▶ _AIM OF THE EXERCISE_: Exactly the lines from the one with "Where should I click to: Click" through the final line of the listing below should appear in the answer, and no others.

▶ _RECORDS SHOWN_:
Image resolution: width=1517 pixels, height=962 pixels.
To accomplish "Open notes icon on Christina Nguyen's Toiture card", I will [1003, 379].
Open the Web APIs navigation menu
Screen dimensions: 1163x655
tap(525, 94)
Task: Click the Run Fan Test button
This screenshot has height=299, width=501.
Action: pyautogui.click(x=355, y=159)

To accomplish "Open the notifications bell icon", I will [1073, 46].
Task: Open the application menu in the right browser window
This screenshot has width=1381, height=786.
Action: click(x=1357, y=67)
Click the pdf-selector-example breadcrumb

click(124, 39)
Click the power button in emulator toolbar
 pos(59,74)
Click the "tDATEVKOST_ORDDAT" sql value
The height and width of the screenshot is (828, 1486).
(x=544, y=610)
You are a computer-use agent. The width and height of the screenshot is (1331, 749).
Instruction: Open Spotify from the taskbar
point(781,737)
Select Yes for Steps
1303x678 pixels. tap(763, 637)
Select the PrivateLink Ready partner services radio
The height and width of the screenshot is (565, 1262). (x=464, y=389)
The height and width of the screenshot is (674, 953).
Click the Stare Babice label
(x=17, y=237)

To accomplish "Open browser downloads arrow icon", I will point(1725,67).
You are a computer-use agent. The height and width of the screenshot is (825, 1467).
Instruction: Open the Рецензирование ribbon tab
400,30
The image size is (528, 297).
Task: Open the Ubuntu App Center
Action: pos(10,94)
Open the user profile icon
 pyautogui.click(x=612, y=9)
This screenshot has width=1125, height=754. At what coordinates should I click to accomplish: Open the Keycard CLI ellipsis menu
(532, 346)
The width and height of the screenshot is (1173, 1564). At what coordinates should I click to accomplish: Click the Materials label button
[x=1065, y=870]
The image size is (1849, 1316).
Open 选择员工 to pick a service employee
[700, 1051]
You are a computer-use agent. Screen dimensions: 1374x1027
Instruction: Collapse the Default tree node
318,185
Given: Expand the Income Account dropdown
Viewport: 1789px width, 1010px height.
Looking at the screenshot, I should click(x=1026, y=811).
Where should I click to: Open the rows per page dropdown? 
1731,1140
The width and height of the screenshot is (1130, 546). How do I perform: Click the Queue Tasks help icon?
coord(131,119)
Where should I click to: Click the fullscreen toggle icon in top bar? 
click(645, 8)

▶ _SOLUTION FOR THIS EXERCISE_:
Where should I click to: Click the fullscreen toggle icon in top bar? 
click(645, 8)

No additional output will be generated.